Risk Factors for Neonatal Thrombocytopenia in Preterm Infants

Mario E. Beiner1 , Michal J. Simchen1 , Eyal Sivan1 , Angela Chetrit2 , Jacob Kuint3 , Eyal Schiff1
  • 1Department of Obstetrics and Gynecology, The Chaim Sheba Medical Center, Tel-Hashomer, Tel-Aviv University, Israel
  • 2Department of Clinical Epidemiology, The Chaim Sheba Medical Center, Tel-Hashomer, Tel-Aviv University, Israel
  • 3Department of Neonatology, The Chaim Sheba Medical Center, Tel-Hashomer, Tel-Aviv University, Israel
Further Information

Publication History

Publication Date:
14 March 2003 (online)

ABSTRACT

The objective of this study is to identify the risk factors for neonatal thrombocytopenia among preterm infants. During a 4-year study period all consecutive, singleton preterm deliveries (between 27 and 35 weeks of gestation) were evaluated, and separate cohorts were compared-growth restricted (small-for-gestational-age; SGA) and appropriately grown (appropriate-for-gestational-age; AGA) infants. An initial comparison was done for the presence of thrombocytopenia (platelet count below 150,000/mL) and marked thrombocytopenia (below 100,000/mL). Following that, a comparison was made between the groups as determined by platelet count for various possible risk factors. Three hundred and five preterm infants were included in the study. Mean platelet count was significantly lower in the SGA group (p = 0.0009). Ninety-three neonates (31%) were thrombocytopenic and 212 infants with a normal platelet count served as controls. In the thrombocytopenic group, the rate of preeclampsia was significantly higher (p = 0.002). Thrombocytopenic infants had a significantly lower average gestational age at delivery (p = 0.002), lower birth weight (p = 0.0001), and low 5-minute Apgar score (p = 0.0002). They were more likely to suffer from intraventricular hemorrhage (IVH) (p = 0.04) and sepsis (p = 0.002).

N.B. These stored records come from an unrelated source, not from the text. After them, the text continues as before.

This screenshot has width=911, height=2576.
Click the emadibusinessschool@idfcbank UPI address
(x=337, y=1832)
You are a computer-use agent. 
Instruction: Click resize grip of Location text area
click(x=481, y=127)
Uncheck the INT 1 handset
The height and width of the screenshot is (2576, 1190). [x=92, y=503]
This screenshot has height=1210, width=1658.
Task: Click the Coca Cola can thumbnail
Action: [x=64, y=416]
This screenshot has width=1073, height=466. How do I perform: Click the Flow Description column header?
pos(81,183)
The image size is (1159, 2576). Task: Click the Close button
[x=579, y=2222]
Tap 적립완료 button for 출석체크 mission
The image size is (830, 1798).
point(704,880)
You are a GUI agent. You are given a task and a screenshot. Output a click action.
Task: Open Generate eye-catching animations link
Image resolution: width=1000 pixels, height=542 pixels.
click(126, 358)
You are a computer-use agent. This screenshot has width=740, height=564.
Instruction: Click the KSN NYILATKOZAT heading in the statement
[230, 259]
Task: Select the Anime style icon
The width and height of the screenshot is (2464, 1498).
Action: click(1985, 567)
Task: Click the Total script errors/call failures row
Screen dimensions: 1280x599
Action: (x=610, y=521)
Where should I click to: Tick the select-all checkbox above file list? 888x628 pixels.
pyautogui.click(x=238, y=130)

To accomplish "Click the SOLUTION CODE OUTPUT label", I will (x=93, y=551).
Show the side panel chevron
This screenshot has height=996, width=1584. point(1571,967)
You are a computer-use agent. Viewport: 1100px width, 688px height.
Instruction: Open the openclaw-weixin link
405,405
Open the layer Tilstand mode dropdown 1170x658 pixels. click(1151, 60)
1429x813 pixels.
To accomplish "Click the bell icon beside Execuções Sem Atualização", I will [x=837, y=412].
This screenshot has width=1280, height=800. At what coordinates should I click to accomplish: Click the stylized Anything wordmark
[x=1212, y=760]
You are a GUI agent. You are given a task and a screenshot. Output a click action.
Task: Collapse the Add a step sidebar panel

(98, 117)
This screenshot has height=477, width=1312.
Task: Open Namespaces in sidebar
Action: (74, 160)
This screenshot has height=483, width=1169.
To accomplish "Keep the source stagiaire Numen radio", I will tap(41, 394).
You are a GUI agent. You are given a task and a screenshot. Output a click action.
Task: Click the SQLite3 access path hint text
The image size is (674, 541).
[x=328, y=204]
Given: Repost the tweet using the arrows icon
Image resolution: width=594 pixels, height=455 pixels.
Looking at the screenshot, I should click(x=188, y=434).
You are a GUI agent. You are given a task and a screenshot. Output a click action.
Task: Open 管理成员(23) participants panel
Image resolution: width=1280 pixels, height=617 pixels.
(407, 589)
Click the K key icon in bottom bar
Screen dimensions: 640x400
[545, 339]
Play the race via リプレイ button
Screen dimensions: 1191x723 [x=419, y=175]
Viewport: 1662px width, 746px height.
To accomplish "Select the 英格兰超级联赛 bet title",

Growth restriction, lower gestational age and low 5-minute Apgar score (<7) were found to be significantly independent risk factors for marked thrombocytopenia, when analyzed separately. Growth restriction, lower gestational age at delivery, and low 5-minutes Apgar score are significantly associated with neonatal thrombocytopenia in preterm infants, which may lead to significant morbidity. Screening these high-risk groups for thrombocytopenia might be beneficial in terms of early diagnosis and management.